• **EXERCISE DIRECTIONS**:
Echo the lines of the material from the one containing "Given: Switch to the 大宗对比 tab" through the one containing "click(404, 465)", including both of those lines.

• **STORED DATA**:

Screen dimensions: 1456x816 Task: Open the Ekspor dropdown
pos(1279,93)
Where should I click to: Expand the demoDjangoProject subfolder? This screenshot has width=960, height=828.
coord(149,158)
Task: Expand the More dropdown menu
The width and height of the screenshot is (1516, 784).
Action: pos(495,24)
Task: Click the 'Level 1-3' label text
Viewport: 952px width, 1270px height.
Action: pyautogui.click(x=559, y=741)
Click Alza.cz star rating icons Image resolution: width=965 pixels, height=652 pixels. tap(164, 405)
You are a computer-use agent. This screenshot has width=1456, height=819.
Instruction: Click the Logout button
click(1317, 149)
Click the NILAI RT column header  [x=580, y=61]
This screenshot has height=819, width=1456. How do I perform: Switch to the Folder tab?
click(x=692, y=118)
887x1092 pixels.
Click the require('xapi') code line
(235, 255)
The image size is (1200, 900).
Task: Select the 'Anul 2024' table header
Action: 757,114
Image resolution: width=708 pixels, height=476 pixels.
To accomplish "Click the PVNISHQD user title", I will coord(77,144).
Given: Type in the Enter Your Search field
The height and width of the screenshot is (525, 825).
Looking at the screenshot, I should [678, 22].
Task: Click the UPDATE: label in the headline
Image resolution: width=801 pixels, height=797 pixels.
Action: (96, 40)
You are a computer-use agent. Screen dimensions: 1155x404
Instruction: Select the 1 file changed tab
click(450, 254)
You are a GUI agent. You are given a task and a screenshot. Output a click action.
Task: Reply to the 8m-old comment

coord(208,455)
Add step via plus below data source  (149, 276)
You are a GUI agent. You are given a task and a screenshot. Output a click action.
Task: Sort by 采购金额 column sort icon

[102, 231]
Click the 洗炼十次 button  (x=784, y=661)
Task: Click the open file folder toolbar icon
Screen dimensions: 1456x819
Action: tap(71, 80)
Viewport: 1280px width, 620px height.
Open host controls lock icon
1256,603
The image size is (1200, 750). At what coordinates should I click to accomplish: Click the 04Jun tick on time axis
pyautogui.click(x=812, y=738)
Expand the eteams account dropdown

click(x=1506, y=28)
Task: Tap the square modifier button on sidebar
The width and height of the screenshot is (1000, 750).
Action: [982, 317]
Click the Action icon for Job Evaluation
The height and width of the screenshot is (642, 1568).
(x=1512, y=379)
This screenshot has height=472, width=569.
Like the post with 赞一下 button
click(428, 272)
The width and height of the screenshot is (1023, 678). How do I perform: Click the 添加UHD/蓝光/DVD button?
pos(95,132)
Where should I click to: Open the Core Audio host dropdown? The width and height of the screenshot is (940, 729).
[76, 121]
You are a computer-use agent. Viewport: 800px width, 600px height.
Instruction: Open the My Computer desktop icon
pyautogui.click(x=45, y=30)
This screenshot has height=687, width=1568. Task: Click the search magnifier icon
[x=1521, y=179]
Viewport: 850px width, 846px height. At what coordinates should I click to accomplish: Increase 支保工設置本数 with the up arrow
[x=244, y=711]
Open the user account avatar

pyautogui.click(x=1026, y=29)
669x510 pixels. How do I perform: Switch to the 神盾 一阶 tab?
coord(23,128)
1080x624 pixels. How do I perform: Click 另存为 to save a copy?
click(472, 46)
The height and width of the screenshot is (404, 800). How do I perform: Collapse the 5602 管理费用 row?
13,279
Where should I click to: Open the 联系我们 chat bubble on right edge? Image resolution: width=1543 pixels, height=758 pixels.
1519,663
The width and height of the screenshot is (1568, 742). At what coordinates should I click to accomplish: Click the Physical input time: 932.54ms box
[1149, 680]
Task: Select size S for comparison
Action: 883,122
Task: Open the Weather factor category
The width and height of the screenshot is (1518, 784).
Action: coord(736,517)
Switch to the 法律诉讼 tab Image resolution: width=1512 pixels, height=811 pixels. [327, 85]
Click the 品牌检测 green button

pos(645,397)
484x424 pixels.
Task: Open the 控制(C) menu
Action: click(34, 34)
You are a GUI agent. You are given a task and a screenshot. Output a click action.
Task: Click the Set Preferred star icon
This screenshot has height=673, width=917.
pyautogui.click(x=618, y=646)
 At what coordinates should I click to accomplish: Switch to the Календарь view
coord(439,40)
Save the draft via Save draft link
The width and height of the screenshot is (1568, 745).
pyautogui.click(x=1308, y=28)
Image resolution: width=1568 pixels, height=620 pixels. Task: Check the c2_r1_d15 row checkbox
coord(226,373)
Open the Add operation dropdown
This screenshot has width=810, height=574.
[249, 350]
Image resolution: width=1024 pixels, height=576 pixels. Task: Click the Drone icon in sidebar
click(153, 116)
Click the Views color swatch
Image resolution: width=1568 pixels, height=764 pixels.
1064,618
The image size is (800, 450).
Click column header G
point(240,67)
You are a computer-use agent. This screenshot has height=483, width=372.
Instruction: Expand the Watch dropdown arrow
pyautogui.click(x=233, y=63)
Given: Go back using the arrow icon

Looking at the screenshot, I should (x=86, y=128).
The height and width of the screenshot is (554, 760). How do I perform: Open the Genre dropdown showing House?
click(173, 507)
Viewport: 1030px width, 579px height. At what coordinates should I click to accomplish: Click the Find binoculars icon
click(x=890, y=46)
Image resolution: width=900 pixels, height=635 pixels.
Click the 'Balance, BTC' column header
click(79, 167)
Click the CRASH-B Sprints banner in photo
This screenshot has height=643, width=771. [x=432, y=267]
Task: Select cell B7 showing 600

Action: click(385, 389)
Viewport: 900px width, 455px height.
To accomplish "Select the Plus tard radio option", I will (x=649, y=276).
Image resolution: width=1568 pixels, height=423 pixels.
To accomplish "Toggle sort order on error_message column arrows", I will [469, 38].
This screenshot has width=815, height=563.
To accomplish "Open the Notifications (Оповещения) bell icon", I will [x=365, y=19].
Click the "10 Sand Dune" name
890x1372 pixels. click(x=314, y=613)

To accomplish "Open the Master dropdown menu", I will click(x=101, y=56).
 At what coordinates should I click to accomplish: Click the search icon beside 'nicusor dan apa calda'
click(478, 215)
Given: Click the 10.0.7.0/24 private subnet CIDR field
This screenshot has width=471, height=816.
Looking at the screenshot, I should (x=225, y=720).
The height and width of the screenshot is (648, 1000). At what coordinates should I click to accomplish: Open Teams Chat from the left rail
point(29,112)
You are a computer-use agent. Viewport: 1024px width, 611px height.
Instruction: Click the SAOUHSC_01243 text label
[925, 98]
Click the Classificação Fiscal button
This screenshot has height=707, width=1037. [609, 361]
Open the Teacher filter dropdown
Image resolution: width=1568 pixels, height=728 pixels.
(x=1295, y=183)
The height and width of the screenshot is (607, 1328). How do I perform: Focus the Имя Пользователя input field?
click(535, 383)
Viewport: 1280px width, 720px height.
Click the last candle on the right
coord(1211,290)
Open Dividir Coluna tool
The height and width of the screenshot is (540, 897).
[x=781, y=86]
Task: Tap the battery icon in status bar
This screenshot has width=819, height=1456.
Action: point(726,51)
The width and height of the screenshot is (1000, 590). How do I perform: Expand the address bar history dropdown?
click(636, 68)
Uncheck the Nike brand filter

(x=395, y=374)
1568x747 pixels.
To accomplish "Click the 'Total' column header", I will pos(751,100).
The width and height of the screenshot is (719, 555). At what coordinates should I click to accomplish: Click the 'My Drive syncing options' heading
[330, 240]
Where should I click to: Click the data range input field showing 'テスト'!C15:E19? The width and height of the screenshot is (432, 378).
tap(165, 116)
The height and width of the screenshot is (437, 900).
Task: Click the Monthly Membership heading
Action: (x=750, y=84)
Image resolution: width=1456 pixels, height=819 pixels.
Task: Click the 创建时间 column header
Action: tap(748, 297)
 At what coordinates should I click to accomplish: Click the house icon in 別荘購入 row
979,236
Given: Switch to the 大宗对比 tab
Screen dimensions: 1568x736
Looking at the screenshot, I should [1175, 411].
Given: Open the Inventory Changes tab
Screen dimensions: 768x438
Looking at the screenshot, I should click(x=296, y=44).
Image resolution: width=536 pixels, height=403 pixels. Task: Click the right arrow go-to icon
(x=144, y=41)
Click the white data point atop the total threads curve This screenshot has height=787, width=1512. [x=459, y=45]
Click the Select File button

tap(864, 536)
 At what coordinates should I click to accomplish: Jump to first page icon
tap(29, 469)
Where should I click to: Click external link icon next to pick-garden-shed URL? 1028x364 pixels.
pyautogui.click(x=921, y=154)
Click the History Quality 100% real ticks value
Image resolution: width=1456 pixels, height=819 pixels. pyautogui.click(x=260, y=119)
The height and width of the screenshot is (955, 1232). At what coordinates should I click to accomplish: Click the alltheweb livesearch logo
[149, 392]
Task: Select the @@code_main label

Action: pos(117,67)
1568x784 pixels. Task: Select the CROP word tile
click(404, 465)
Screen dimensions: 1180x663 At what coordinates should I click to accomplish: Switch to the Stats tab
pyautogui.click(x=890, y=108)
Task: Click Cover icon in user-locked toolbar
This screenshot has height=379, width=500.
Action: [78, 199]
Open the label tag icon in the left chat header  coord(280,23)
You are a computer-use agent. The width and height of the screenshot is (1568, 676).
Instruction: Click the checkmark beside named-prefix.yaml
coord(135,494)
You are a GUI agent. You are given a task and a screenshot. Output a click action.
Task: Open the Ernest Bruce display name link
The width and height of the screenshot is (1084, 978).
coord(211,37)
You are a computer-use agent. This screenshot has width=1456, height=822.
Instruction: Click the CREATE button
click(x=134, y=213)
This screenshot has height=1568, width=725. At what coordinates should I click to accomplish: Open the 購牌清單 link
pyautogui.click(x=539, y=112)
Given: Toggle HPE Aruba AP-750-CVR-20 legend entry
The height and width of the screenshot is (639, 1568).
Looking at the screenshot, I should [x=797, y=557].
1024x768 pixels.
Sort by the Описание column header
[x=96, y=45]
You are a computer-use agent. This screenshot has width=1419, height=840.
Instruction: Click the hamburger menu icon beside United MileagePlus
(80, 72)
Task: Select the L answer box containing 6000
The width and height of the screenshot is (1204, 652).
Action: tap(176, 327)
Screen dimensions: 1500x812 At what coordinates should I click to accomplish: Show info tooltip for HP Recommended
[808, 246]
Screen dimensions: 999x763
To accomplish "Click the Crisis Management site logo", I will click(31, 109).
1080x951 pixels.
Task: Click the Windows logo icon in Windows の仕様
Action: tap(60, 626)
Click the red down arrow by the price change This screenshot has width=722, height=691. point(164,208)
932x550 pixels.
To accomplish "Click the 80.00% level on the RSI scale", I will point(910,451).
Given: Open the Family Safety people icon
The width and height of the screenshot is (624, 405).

• **TASK OUTPUT**:
Given: Switch to the 大宗对比 tab
Screen dimensions: 1568x736
Looking at the screenshot, I should [1175, 411].
Given: Open the Inventory Changes tab
Screen dimensions: 768x438
Looking at the screenshot, I should click(x=296, y=44).
Image resolution: width=536 pixels, height=403 pixels. Task: Click the right arrow go-to icon
(x=144, y=41)
Click the white data point atop the total threads curve This screenshot has height=787, width=1512. [x=459, y=45]
Click the Select File button

tap(864, 536)
 At what coordinates should I click to accomplish: Jump to first page icon
tap(29, 469)
Where should I click to: Click external link icon next to pick-garden-shed URL? 1028x364 pixels.
pyautogui.click(x=921, y=154)
Click the History Quality 100% real ticks value
Image resolution: width=1456 pixels, height=819 pixels. pyautogui.click(x=260, y=119)
The height and width of the screenshot is (955, 1232). At what coordinates should I click to accomplish: Click the alltheweb livesearch logo
[149, 392]
Task: Select the @@code_main label

Action: pos(117,67)
1568x784 pixels. Task: Select the CROP word tile
click(404, 465)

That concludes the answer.